I've hunted around and found various things on related topics - mostly to do with the opposite: not writing certain fields during serialization. What's out there seems to be quite complicated and at times hacky.

Is it possible to serialize an object differently to deserializing it using Json.Net?

JsonConvert .NET Serialize/Deserialize Read Only

Serialize Property, but Do Not Deserialize Property in Json.Net

Also it appears any approach is inconsistent between serialization formats. i.e. unlike the [*Ignore] attributes, there are no [*SerializeOnly] attributes (where * = JSON, XML, YAML).

Is there an easy way to do this across these serialization formats? Is there a single family of attributes that can help? Or is it idiosyncratic and hacky in each case?

Bit Racketeer
  • 493
  • 1
  • 3
  • 13
  • This answer seems very warm. Is this approach generally applicable? https://stackoverflow.com/a/31732029 The reason I ask is that I have found YAML deserialization can throw errors on get-only properties as it expects to find a setter.
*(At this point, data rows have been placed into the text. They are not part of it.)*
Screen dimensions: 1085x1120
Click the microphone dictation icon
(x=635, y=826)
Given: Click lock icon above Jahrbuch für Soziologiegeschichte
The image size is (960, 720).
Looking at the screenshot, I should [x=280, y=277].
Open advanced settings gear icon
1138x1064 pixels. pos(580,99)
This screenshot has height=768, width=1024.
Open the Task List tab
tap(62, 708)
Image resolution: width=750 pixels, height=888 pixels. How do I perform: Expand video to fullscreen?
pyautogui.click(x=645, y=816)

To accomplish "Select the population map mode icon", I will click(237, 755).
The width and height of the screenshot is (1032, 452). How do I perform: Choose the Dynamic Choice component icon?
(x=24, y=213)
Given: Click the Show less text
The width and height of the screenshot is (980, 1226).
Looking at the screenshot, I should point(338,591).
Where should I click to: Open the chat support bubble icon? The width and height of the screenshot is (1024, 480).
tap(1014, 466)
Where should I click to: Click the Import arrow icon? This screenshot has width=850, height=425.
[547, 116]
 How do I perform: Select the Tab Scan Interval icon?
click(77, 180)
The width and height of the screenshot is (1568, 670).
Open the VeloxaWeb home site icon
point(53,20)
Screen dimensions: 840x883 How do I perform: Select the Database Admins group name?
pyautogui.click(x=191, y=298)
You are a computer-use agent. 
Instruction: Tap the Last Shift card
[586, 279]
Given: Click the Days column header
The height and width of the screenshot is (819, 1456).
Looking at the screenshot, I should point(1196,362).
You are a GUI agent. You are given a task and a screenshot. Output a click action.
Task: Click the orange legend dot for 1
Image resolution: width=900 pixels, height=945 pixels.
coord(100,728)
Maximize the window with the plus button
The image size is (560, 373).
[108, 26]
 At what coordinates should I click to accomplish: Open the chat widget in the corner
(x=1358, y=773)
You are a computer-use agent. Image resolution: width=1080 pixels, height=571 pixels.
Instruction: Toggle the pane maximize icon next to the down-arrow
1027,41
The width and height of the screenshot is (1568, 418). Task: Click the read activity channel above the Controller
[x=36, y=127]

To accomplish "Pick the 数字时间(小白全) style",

YAML is the real interest here as that is the format we want to end up with, but we do need XML and JSON available as necessary. – Bit Racketeer Jun 17 '18 at 11:45
  • 1
    Consider using two different types which have the exact same fields and properties but different attributes to enable / disable serialisation (even add a unit test to ensure they 100% match). Add implicit conversion operators between the two of them. Use the appropriate type matching the specific type of serialisation you want. – mjwills Jun 17 '18 at 11:49
  • 1
    Have two different types, as @mjwills suggests, but don't include the fields/properties on the type where you don't want to deserialise all of the data. The data for those fields/properties will be ignored, no attributes required. SRP applies to models just as much as it does for services. – John H Jun 17 '18 at 12:07
  • Then put the debug info in xml comments. – jdweng Jun 17 '18 at 13:11

1 Answers1

0

I have tested and applied this only to XML serialization, but it works for me:

When I want a property to be serialized, but not read back, I just declare an empty setter.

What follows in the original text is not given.